The Networks Project is an ongoing multi-faceted research and production project by Taline Temizian, which straddles the disciplines of contemporary visual art, digital design, and neuroscience.  At the heart of The Networks Project is the study of systems; conceived of on a spectrum from Roland Barthes’ Système de la mode and Camera Lucida through to Christian Leborg’s Visual Grammar and Ferdinand de Saussure’s Semiology. Under the umbrella of The Networks Project, Temizian enacts intellectual, discursive and process-based experimentation in the form of data collection, information design, sculptural expressions and publications.

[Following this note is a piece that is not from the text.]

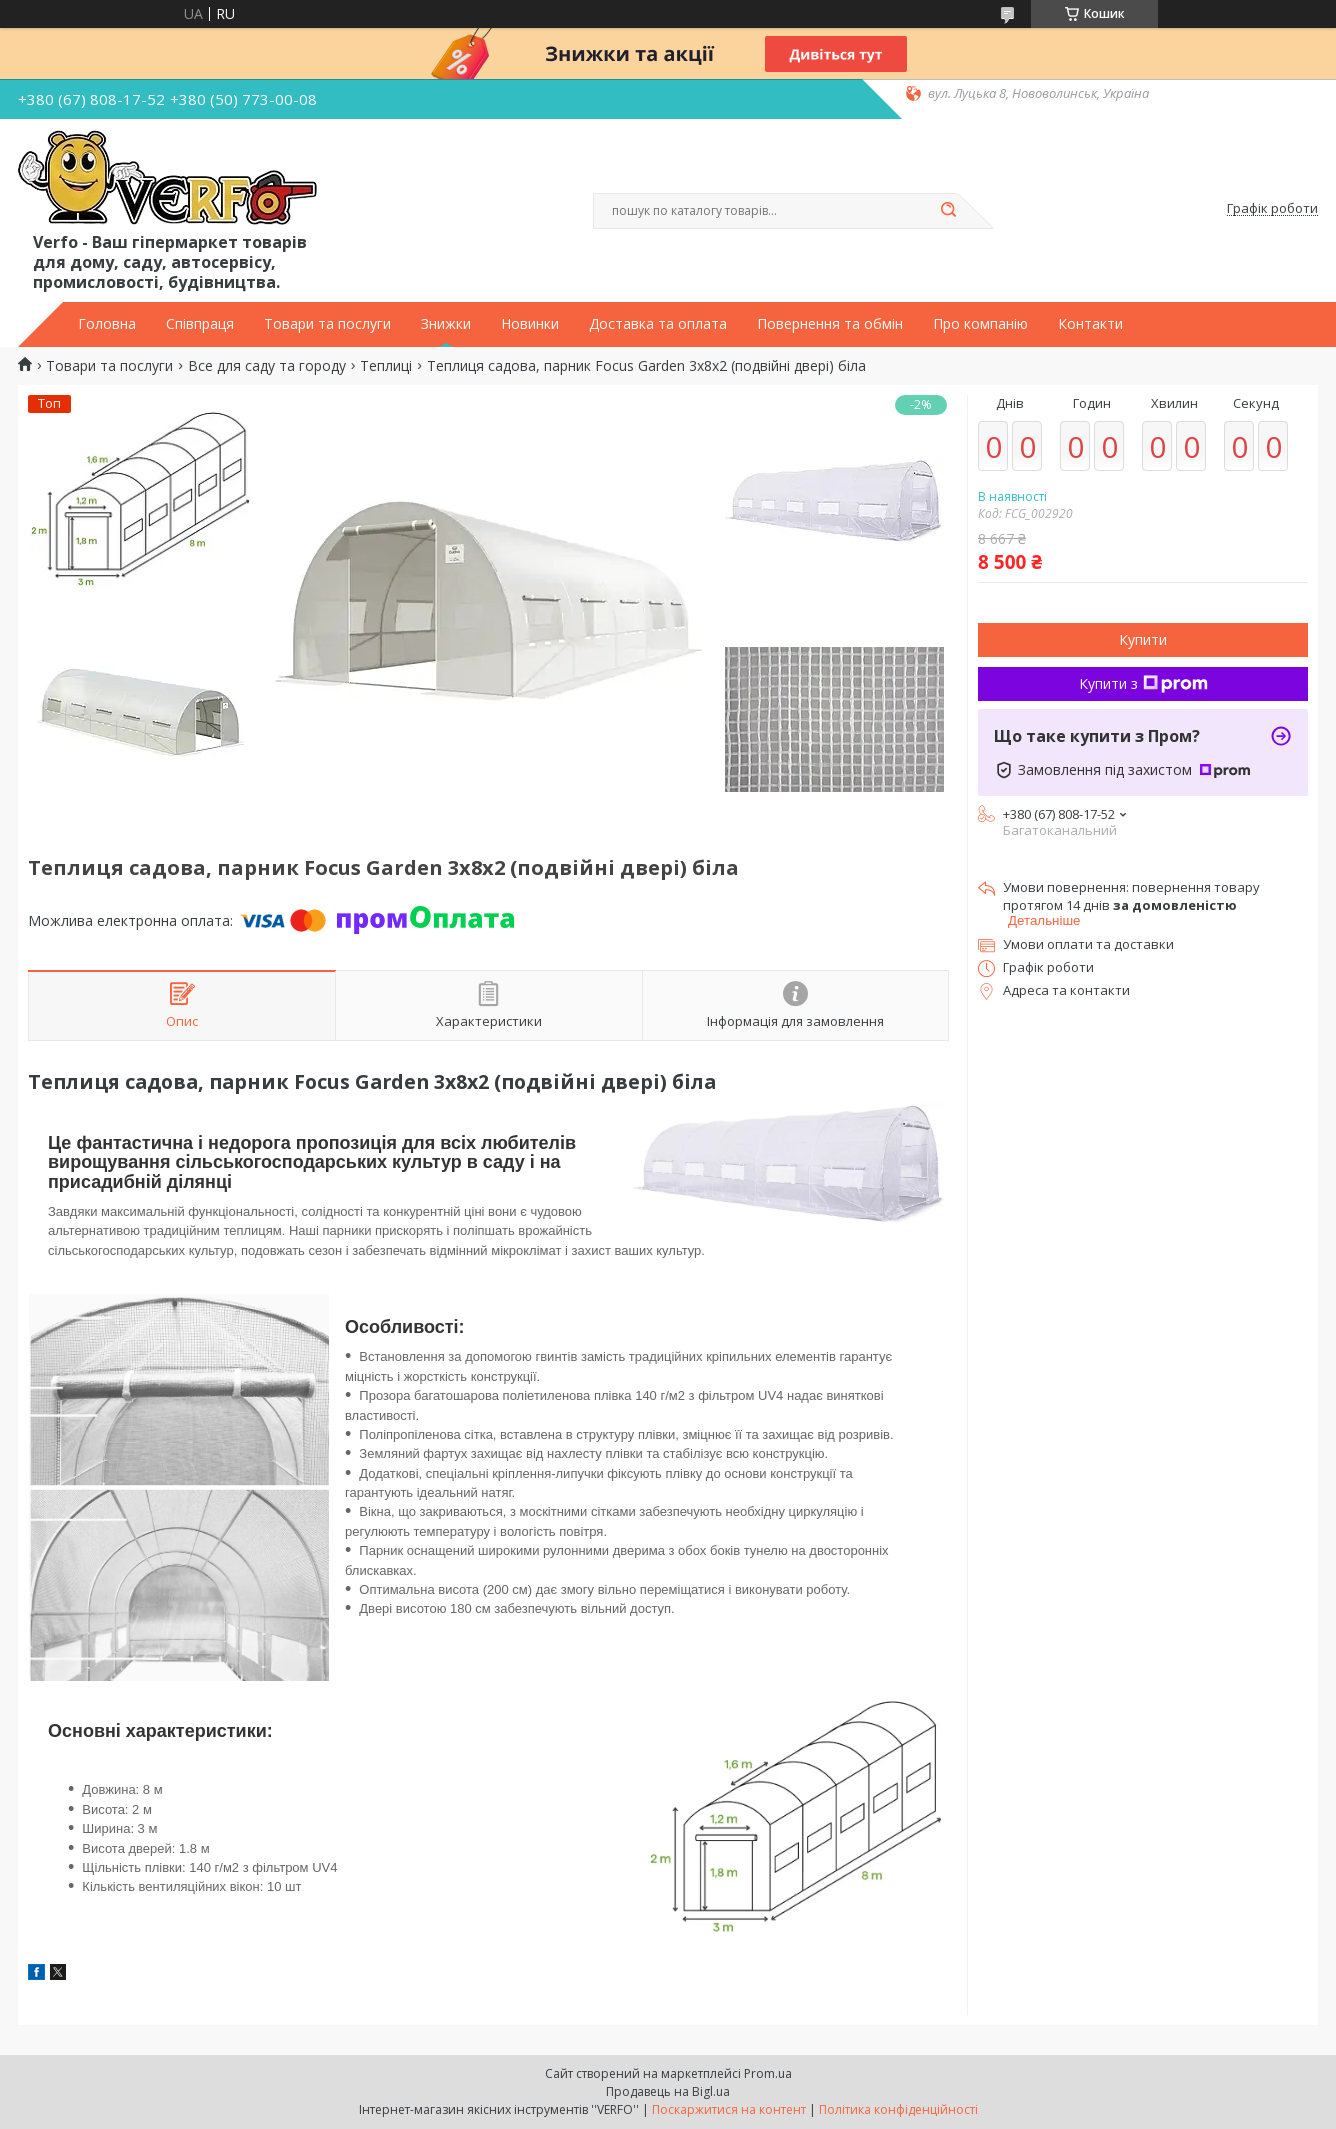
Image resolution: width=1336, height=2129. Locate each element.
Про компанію (980, 324)
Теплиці (386, 366)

The artist likens this project to the work of Nam June Paik, whose multi-disciplinary studies of the formative and distortive affects of media and telecommunication systems inform the aesthetics and mechanisms of Temizian’s project.

A key manifestation of The Networks Project was presented in the artists’ 2016 solo-exhibition Systems & Networks at Sketch London, in which Temizian presented Textured Merged Networks Artifact 1. This large scale kinetic sculpture is a system of components and concepts, a rotating colour wheel extrapolated through mechanical algorithms to form a matrix of perpetual deconstruction and reformulation. Temizian’s interest in impulses and reactions – both emotional and mechanical – are at the forefront of her exploration of neuroplasticity. Just as the components of Textured Merged Networks Artifact 1 are a complicated codex of reactions and impulses, so too is the brain’s neural system a constantly changing system. Temizian’s investigations and visualizations of medical, socio-political, and cultural networks through The Networks Project continues with a major new work anticipated in 2017.